Topic

What are the options for a grid-tied array to continue to generate power in the event of a power outage?

 

Hello,

I'd like to get a better understanding of the ability of a grid-tied system to produce power when the grid is down.

 

I know that normally in a grid-tied system, it is not possible to receive power from the array when the utility is not operating. However, I know that some inverters come with AC switches that allow for this option. For instance, the OutBack GTFX2524 2.5kW 24V Grid-Tie Inverter data sheet states that “Our built in transfer switch automatically disconnects your loads from the utility grid and powers them from the inverter in the event of an outage, allowing you to continue using your solar and battery back-up power, unlike traditional grid-tie systems.”

 

However, the Outback GTFX2524 is designed for grid-tied systems with battery back-up. The efficiency of this battery back-up inverter is 91%, rather low compared to standard grid-tied inverters (95.5% for an SMA Sunny Boy 2500 HF US Inverter).

 

I see that there are separate transfer switches available (such as the IOTA Engineering ITS30R 30A Transfer Switch) but these seem to be designed exclusively for RV applications.

 

What options are there available for grid-tied arrays to continue to generate power even in the event of a utility power outage?

Thank you.

Comments

Brian,

The modern grid-tied inverter is very tightly engineered to backfeed power to a specific voltage and frequency of AC grid (utility power). The electronics are matched and the voltage (both AC and DC) are optimized for efficiency. Grid-tied inverters are also carefully designed to stop working immediately if the grid fails (blackout) or fluctuates (brownout). This is mainly to prevent injury to anyone arriving to repair the local grid - the utility doesn't want some separate source of gereration to come online unexpectedly. If you want to dive in deeper to this, google UL 1741.

So, in order to keep a grid-tied inverter working during an outage, something has to fake it into thinking there is a healthy grid present. There are really only two theoretical ways to do this and only one of the methods is practical.

Sunny Island or other Inverter/Battery Charger combination. The Sunny Island is an inverter/charger form SMA. It runs off a service panel and charges batteries while communicating with an SMA Sunnyboy grid-tied inverter. When the power goes out, it disconnects the grid and creates a micro-grid between itself and the Sunnyboy, thereby conforming with UL 1741 and keeping the grid tied inverter online.
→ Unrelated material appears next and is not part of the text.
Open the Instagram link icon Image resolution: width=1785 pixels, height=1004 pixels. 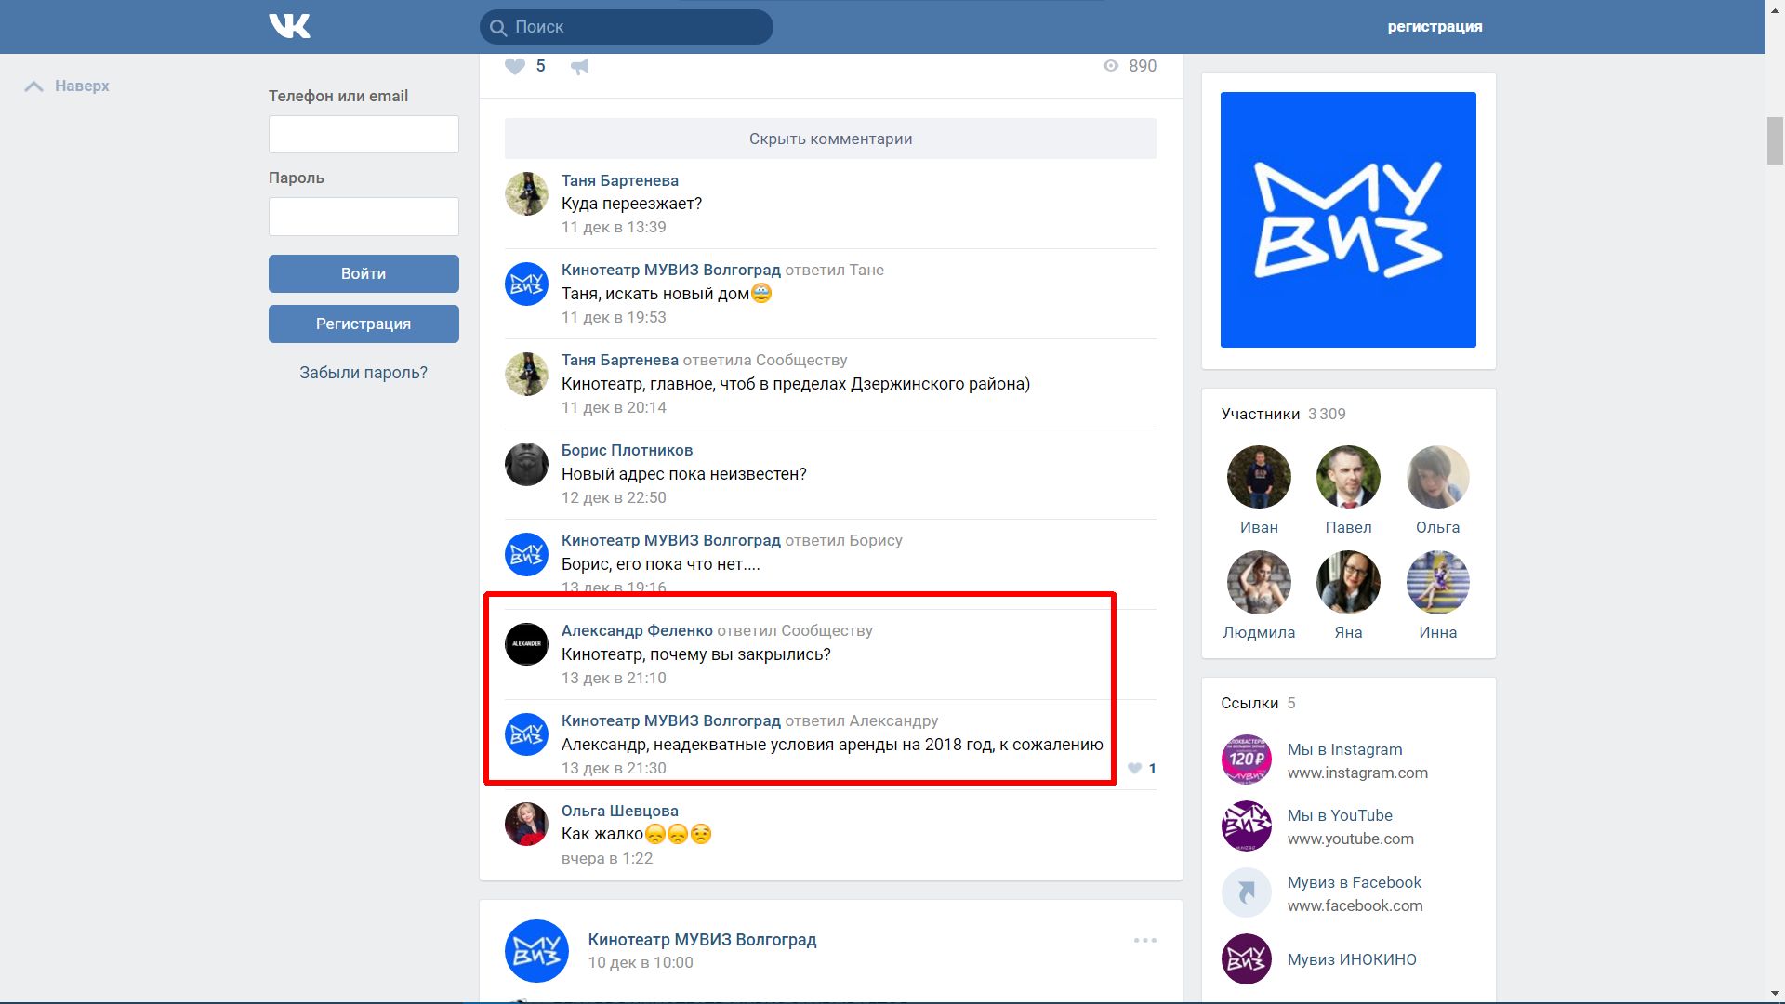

Generator - a generator can also run on the service panel that a grid-tied inverter is connected to. If a transfer switch isolates the service panel from the grid in an outage, then the grid is protected and the inverter could sync with generator. This is possible, but no grid tied inverter is designed to run with a generator and either the generator or the inverter will loose a battle to push power into the other - with costly results.

The outback inverter is a battery based inverter - with a solar charge controller. It can sync with the grid, but it isn't connected directly to the solar array. The solar array charges batteries and the inverter then puts power into the grid after converting power from the battery power. This is why it appears inefficient - but 90% for a "battery voltage" inverter is actually very high.

Thanks for your response! Immensely helpful.